++++ Data to use ++++
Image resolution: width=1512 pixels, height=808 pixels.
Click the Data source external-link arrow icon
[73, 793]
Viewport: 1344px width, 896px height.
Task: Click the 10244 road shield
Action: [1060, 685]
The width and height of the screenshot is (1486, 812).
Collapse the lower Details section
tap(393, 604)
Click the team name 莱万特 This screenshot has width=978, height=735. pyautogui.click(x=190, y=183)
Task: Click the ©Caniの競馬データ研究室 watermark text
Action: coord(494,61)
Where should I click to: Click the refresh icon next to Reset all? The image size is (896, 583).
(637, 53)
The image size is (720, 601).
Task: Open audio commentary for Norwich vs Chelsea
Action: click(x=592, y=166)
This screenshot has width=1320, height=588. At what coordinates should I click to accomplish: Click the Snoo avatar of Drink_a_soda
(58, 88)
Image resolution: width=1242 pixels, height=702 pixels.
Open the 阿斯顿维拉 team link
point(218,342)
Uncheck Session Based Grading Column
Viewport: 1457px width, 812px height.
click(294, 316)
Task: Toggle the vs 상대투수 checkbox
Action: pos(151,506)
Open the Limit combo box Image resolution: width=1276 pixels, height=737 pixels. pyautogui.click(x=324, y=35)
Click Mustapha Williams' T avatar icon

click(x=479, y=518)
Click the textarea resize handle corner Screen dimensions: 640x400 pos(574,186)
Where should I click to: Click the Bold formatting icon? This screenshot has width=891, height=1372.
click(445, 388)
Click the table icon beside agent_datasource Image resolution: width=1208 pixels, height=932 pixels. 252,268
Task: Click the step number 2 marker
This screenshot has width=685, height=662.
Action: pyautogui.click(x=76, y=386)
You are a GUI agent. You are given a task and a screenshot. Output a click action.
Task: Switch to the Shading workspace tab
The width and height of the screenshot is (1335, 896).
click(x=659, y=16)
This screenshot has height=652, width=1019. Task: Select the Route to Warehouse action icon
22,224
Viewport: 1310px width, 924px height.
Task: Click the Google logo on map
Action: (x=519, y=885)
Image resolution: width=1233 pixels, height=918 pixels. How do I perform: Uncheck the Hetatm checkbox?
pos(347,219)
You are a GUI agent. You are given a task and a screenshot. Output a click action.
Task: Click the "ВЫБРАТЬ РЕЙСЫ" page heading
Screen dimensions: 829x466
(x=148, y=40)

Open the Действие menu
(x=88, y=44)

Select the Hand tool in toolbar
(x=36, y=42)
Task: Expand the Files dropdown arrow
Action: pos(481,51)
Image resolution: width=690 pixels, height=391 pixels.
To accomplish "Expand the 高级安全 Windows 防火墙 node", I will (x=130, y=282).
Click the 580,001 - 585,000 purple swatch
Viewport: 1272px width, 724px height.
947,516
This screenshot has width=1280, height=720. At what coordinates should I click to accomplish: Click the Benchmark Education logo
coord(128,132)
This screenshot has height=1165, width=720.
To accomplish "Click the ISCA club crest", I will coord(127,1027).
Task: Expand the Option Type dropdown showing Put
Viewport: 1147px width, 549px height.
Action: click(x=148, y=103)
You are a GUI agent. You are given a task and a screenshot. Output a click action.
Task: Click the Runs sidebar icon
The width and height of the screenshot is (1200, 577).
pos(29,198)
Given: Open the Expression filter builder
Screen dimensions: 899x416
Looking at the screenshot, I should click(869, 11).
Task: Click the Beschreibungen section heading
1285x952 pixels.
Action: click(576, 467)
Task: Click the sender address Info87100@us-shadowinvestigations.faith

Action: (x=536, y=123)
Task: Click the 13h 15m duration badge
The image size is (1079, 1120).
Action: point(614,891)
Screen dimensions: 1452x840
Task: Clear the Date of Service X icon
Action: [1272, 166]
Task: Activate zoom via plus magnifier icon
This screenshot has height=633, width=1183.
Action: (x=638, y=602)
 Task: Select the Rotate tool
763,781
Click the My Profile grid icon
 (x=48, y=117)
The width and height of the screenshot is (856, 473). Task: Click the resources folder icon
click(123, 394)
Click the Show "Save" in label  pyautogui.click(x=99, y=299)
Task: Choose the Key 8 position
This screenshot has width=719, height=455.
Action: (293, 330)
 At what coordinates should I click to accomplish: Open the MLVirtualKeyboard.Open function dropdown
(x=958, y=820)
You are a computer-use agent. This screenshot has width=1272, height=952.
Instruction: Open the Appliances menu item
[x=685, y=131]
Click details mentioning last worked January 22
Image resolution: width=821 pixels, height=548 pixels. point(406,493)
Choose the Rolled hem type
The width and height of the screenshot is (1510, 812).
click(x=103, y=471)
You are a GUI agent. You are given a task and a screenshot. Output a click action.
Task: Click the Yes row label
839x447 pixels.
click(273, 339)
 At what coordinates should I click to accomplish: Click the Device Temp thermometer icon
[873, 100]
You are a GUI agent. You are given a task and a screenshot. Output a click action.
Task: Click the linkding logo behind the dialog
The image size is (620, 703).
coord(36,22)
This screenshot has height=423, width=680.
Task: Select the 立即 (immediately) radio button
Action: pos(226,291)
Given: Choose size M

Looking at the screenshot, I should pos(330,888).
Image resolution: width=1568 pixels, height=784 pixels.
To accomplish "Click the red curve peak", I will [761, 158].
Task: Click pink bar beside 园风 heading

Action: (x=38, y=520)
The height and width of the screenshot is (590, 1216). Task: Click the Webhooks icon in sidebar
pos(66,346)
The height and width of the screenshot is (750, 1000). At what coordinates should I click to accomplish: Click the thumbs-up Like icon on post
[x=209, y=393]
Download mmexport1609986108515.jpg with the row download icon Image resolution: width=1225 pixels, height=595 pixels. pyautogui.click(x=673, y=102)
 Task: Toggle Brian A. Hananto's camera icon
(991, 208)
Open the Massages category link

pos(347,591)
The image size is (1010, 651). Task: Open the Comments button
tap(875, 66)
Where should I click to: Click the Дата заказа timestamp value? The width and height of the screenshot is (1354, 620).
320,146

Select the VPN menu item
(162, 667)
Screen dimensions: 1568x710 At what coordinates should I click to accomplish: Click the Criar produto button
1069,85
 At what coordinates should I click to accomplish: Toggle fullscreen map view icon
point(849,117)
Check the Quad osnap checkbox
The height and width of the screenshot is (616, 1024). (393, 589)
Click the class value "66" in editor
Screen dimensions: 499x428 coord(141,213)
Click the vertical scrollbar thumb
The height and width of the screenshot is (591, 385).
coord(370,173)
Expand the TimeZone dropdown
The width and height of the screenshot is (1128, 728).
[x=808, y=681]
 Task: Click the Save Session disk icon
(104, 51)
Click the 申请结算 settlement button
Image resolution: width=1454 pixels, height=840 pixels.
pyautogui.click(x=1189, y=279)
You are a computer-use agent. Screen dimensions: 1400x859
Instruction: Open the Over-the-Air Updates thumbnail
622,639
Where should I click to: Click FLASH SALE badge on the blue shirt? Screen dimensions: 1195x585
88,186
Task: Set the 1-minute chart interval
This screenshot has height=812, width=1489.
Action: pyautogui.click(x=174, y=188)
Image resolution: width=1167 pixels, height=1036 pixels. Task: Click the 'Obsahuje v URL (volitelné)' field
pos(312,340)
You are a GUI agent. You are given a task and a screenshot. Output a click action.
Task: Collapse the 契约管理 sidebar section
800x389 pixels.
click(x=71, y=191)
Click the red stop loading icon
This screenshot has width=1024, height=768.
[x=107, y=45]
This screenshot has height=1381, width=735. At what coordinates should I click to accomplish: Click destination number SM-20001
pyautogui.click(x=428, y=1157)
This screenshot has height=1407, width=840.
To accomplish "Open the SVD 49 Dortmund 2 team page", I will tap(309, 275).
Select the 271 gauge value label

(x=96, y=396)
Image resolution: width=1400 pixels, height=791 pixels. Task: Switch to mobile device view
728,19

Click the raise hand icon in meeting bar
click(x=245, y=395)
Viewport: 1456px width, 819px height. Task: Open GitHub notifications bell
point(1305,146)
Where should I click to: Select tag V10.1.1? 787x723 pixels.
++++
Copy the entries from the line containing "Given: Choose size M" through the line containing "pos(347,591)", and substitute "Settings" for "Webhooks" while keeping everything else the same.

Response ▸
Given: Choose size M

Looking at the screenshot, I should pos(330,888).
Image resolution: width=1568 pixels, height=784 pixels.
To accomplish "Click the red curve peak", I will [761, 158].
Task: Click pink bar beside 园风 heading

Action: (x=38, y=520)
The height and width of the screenshot is (590, 1216). Task: Click the Settings icon in sidebar
pos(66,346)
The height and width of the screenshot is (750, 1000). At what coordinates should I click to accomplish: Click the thumbs-up Like icon on post
[x=209, y=393]
Download mmexport1609986108515.jpg with the row download icon Image resolution: width=1225 pixels, height=595 pixels. pyautogui.click(x=673, y=102)
 Task: Toggle Brian A. Hananto's camera icon
(991, 208)
Open the Massages category link

pos(347,591)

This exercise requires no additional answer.